On a relation between volume of subsets of $\mathbb R^n$

Solution 1:

This is not true. In fact, you must have $p=q=r$ and $r \geqslant \frac 1 n$, see the Brunn-Minkowski theorem. (I feel like you must also have $r \leqslant \frac 1 n$ but I haven't though of a way to prove this). This all comes down to rescaling. Let $B_R$ denote a ball with radius $R>0$. I split the proof into several parts.

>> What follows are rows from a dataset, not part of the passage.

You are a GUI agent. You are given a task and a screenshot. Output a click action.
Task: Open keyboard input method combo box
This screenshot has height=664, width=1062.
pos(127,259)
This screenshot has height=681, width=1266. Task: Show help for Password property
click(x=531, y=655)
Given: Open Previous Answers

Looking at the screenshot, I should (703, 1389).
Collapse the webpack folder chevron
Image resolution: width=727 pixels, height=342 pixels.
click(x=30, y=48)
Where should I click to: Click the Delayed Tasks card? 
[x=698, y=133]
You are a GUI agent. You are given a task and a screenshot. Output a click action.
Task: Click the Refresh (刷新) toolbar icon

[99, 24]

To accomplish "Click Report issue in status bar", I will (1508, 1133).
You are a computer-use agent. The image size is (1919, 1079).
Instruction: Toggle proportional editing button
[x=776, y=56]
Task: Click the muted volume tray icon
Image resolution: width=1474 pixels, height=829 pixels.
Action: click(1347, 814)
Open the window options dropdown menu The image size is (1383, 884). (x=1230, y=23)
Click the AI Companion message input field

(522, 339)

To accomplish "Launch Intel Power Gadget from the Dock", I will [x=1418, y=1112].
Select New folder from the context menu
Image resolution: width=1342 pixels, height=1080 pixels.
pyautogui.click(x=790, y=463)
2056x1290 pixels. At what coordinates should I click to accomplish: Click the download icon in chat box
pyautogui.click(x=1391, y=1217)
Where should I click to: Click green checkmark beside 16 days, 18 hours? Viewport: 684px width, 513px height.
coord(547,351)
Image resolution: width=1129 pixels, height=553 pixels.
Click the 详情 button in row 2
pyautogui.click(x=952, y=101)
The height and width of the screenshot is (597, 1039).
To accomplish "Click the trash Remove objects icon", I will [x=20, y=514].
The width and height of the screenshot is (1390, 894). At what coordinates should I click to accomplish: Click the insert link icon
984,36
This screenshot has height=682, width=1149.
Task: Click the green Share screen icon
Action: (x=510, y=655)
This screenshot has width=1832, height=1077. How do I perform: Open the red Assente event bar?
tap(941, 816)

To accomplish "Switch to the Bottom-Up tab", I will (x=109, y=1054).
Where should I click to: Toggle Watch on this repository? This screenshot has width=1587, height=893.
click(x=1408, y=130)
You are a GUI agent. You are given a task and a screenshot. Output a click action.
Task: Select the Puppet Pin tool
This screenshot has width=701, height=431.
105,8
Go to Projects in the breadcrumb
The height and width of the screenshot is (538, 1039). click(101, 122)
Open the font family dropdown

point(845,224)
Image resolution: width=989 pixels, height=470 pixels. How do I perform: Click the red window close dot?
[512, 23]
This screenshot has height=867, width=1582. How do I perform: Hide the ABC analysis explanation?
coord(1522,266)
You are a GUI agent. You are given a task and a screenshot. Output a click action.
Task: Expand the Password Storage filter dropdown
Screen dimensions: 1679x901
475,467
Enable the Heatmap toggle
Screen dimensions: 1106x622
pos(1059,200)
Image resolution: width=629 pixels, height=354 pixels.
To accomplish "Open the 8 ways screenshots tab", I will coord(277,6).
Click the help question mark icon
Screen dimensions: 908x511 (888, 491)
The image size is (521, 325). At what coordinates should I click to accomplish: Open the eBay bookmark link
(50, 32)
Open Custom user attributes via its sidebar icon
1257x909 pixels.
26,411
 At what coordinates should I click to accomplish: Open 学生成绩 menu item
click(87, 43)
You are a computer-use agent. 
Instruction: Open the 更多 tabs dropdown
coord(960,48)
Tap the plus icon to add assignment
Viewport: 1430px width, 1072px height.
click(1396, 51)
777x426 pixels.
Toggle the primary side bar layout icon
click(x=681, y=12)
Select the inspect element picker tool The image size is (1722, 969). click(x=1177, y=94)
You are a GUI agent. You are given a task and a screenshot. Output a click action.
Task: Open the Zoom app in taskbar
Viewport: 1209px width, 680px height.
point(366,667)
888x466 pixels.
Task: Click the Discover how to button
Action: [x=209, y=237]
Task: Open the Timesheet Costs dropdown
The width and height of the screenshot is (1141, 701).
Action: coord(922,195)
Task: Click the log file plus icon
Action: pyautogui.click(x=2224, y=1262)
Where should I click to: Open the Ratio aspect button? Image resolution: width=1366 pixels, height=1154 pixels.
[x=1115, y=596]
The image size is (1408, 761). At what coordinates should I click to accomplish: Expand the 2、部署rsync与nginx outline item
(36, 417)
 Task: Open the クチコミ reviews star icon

For simplicity, I will also only deal with the case $p,q,r>0$ - with a suitable modification of the proofs below you should be able to obtain the same result.


Proof that $p=q=r$: It is an easy exercise to prove that $B_{R_1}+B_{R_2} = B_{R_1+R_2}$. Choose $R$ such that $\nu (B_R)=1$. Then for all $s,t>0$,\begin{align*} (s+t)^{nr}&= \nu (B_{(s+t)R})^r \\ &\geqslant \nu (B_{sR})^p + \nu (B_{tR})^q \\ &=s^{np} + t^{nq}.\tag{$\ast$} \end{align*} Sending $s \to 0^+$, in $(\ast)$ we obtain $$ t^{nr} \geqslant t^{nq} \qquad \text{ for all } t>0.$$ This is only true if $q=r$. Similarly, we may send $t\to 0^+$ in $(\ast)$ to obtain $p=r$.


Proof that $r \geqslant \frac 1 n$: Setting $s=\delta t$, $\delta>0$ in $(\ast)$ and, using that $p=q=r$, we obtain $$(1+\delta)^{nr} \geqslant \delta^{nr} +1 \qquad \text{ for all } \delta>0.$$ This is true if and only if $nr \geqslant 1$.